### [Stored records]
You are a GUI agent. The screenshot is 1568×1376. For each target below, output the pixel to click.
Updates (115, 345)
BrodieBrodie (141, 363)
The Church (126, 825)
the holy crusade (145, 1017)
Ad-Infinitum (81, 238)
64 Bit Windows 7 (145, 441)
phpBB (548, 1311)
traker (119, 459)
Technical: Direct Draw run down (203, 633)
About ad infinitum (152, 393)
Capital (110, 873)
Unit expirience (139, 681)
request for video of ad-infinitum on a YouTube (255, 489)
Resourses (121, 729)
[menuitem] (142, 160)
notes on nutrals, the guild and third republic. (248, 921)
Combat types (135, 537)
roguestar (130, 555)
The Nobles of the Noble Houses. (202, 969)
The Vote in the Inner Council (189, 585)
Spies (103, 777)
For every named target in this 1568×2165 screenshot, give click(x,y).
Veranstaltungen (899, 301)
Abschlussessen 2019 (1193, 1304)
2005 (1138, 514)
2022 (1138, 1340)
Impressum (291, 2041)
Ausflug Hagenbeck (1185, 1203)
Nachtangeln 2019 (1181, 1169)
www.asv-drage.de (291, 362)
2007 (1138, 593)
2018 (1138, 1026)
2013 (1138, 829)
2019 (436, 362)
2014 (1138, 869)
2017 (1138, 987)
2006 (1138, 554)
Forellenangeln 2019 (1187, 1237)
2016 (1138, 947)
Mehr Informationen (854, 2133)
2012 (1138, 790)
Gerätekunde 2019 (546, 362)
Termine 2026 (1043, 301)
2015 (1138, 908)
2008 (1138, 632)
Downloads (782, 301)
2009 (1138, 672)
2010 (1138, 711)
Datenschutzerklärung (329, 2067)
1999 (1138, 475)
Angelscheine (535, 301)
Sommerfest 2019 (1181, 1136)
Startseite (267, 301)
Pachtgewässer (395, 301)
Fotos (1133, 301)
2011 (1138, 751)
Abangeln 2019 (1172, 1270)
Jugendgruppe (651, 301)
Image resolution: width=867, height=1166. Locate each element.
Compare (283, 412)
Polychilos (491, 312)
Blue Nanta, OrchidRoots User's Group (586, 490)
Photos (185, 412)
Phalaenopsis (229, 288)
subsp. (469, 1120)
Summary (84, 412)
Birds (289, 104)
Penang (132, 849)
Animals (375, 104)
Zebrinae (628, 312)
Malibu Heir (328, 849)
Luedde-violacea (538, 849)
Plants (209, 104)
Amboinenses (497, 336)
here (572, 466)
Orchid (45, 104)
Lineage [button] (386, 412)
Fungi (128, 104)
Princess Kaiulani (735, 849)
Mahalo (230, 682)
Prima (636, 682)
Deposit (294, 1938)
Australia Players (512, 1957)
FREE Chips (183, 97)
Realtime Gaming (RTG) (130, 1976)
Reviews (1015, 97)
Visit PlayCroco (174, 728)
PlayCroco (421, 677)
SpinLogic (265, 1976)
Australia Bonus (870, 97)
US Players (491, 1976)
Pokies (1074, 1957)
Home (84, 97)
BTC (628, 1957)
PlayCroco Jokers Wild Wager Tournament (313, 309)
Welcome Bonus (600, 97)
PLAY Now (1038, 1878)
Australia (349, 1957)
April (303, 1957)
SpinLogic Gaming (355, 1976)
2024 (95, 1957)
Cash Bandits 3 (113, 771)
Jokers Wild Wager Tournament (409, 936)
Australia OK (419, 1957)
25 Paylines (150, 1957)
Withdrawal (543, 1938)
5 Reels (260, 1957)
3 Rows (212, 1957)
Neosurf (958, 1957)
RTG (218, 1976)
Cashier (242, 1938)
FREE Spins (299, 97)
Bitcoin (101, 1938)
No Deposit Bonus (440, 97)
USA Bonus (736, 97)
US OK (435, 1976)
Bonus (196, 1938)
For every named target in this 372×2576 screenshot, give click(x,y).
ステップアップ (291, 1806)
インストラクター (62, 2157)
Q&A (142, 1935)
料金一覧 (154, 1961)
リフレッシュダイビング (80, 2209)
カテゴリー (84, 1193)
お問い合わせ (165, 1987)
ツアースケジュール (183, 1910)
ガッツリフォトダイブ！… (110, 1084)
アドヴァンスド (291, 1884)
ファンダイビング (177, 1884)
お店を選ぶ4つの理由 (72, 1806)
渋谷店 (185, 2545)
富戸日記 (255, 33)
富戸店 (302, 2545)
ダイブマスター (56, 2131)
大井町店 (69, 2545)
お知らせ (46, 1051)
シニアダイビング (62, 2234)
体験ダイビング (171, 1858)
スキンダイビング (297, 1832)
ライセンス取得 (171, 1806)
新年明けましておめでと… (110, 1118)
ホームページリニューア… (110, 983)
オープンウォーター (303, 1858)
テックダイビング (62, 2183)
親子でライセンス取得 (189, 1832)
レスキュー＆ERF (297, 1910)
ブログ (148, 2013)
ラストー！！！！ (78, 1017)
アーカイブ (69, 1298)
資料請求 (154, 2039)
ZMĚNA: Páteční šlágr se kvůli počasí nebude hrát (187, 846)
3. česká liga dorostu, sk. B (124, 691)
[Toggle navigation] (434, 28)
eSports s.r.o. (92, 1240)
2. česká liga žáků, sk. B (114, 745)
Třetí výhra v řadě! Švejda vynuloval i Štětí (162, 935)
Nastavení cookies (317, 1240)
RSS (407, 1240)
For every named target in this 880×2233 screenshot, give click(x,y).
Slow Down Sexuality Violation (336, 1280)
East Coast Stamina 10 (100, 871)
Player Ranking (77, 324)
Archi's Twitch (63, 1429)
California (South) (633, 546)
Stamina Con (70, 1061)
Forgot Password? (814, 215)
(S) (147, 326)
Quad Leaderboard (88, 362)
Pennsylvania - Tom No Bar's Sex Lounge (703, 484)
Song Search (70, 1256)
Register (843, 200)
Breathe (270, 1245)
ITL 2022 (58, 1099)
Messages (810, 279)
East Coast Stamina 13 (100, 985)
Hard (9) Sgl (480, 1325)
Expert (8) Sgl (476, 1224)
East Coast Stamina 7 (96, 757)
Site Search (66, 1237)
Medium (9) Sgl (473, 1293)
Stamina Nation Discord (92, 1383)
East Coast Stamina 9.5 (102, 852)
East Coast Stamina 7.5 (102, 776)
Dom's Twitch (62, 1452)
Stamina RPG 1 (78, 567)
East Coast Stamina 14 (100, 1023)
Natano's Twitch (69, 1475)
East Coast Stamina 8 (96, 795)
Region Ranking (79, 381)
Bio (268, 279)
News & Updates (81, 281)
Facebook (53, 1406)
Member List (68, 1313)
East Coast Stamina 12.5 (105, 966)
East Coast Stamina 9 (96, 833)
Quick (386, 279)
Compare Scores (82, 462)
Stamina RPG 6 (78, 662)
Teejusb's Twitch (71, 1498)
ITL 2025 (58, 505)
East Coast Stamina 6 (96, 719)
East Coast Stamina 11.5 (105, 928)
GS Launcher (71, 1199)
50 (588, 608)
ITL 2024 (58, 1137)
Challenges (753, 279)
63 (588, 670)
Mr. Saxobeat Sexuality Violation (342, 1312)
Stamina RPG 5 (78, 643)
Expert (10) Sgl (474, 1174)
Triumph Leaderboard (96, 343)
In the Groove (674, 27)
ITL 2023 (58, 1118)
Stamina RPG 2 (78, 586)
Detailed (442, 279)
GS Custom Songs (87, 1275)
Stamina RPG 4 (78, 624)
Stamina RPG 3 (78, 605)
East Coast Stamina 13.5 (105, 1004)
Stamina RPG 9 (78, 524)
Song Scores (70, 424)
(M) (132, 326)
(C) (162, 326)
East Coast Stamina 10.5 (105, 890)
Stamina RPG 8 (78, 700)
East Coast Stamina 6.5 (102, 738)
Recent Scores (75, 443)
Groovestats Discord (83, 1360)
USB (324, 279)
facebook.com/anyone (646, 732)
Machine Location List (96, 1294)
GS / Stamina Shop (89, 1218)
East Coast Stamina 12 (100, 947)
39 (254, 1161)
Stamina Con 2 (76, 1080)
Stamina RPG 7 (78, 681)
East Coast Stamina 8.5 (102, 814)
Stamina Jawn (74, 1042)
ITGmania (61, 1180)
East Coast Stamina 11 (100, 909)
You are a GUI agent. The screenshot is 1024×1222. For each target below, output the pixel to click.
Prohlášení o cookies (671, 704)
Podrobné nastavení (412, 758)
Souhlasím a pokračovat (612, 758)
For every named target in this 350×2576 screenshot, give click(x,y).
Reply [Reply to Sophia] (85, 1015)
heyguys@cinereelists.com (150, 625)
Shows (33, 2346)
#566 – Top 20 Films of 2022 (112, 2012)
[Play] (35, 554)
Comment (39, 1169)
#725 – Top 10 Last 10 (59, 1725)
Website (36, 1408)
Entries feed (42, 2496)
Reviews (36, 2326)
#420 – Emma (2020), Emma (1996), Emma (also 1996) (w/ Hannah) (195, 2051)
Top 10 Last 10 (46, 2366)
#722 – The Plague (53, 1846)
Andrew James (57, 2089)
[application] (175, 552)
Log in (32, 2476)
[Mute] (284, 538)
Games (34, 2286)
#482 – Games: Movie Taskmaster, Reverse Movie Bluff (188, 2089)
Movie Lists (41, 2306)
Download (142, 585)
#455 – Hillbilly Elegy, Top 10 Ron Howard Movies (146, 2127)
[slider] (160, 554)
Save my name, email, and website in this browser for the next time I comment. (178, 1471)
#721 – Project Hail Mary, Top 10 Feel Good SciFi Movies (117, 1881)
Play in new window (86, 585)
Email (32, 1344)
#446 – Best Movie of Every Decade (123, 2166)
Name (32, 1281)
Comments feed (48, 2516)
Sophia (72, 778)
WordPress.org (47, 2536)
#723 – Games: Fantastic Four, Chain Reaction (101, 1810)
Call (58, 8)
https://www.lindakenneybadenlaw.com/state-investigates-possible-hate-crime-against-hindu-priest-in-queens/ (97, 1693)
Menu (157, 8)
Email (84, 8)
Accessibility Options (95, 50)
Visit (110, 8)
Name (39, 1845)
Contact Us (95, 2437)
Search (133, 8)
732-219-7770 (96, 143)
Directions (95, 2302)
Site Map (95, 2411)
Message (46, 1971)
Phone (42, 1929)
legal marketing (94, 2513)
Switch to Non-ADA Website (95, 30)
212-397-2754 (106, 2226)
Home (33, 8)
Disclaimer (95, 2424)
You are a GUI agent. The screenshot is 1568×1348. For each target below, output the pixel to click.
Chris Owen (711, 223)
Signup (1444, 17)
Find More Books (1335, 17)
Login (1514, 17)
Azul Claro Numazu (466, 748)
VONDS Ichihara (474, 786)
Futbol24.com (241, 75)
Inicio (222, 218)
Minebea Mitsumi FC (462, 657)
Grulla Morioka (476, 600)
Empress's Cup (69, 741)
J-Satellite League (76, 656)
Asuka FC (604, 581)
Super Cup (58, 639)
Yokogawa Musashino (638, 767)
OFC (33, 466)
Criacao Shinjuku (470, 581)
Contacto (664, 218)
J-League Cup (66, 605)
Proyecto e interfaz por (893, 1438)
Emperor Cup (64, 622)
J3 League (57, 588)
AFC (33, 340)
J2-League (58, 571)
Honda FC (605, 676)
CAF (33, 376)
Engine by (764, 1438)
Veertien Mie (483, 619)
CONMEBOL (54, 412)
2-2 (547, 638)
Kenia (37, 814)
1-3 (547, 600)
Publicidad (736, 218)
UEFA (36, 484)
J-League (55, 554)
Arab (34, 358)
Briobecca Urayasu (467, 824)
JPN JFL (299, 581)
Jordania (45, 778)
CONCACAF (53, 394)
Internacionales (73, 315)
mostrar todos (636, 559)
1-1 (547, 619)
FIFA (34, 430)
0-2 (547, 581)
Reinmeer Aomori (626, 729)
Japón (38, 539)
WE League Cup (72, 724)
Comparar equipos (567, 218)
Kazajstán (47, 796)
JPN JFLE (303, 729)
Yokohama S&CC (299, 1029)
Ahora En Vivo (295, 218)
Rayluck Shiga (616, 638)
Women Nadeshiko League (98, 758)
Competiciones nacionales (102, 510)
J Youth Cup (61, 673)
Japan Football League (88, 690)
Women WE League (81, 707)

### [TASK DIRECTIONS]
Reproduce the rows above without any change, beginning with the line that contains "Games (34, 2286)" and continuing through the line that contains "Message (46, 1971)".

### [FINISHED ANSWER]
Games (34, 2286)
#482 – Games: Movie Taskmaster, Reverse Movie Bluff (188, 2089)
Movie Lists (41, 2306)
Download (142, 585)
#455 – Hillbilly Elegy, Top 10 Ron Howard Movies (146, 2127)
[slider] (160, 554)
Save my name, email, and website in this browser for the next time I comment. (178, 1471)
#721 – Project Hail Mary, Top 10 Feel Good SciFi Movies (117, 1881)
Play in new window (86, 585)
Email (32, 1344)
#446 – Best Movie of Every Decade (123, 2166)
Name (32, 1281)
Comments feed (48, 2516)
Sophia (72, 778)
WordPress.org (47, 2536)
#723 – Games: Fantastic Four, Chain Reaction (101, 1810)
Call (58, 8)
https://www.lindakenneybadenlaw.com/state-investigates-possible-hate-crime-against-hindu-priest-in-queens/ (97, 1693)
Menu (157, 8)
Email (84, 8)
Accessibility Options (95, 50)
Visit (110, 8)
Name (39, 1845)
Contact Us (95, 2437)
Search (133, 8)
732-219-7770 (96, 143)
Directions (95, 2302)
Site Map (95, 2411)
Message (46, 1971)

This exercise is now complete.